**How to complete this task:**
Repeat, word for word and with nothing added, each line from the one containing "1175x697 pixels." to the final line of the data, keeping both ends. Pictures are not part of the copy.
(Dataset excerpts Opens)
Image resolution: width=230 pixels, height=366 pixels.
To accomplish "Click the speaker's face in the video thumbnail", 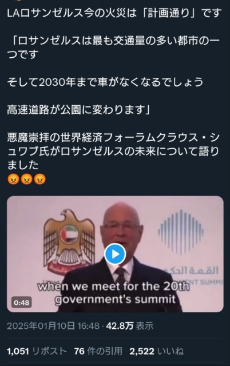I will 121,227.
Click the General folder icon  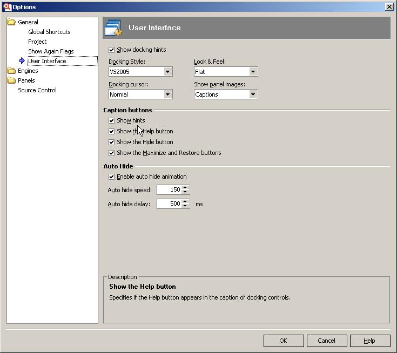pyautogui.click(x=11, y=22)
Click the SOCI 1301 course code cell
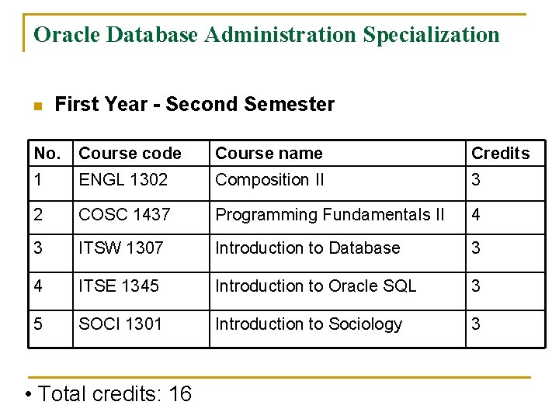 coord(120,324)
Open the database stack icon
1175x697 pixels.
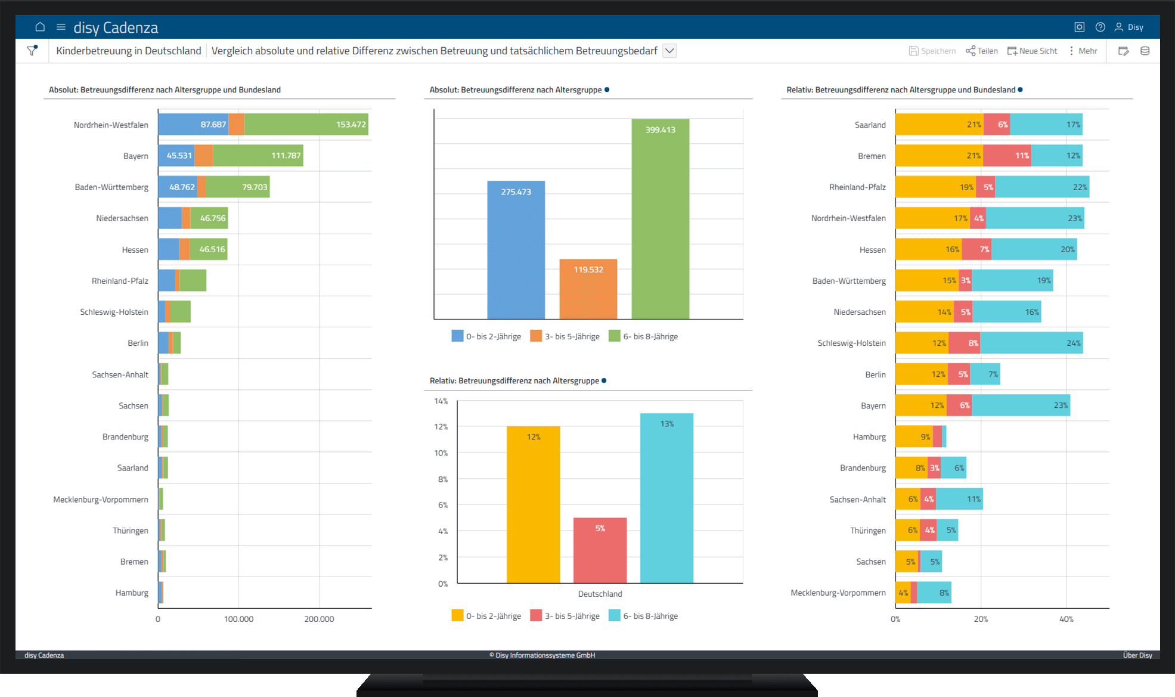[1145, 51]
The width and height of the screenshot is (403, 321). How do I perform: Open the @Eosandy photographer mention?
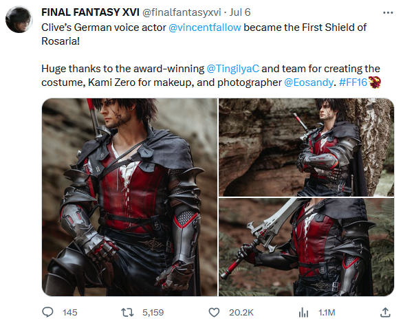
(Dataset excerpts Closes)
**Reply:**
1175x697 pixels.
[1145, 51]
The width and height of the screenshot is (403, 321). How do I perform: Open the @Eosandy photographer mention?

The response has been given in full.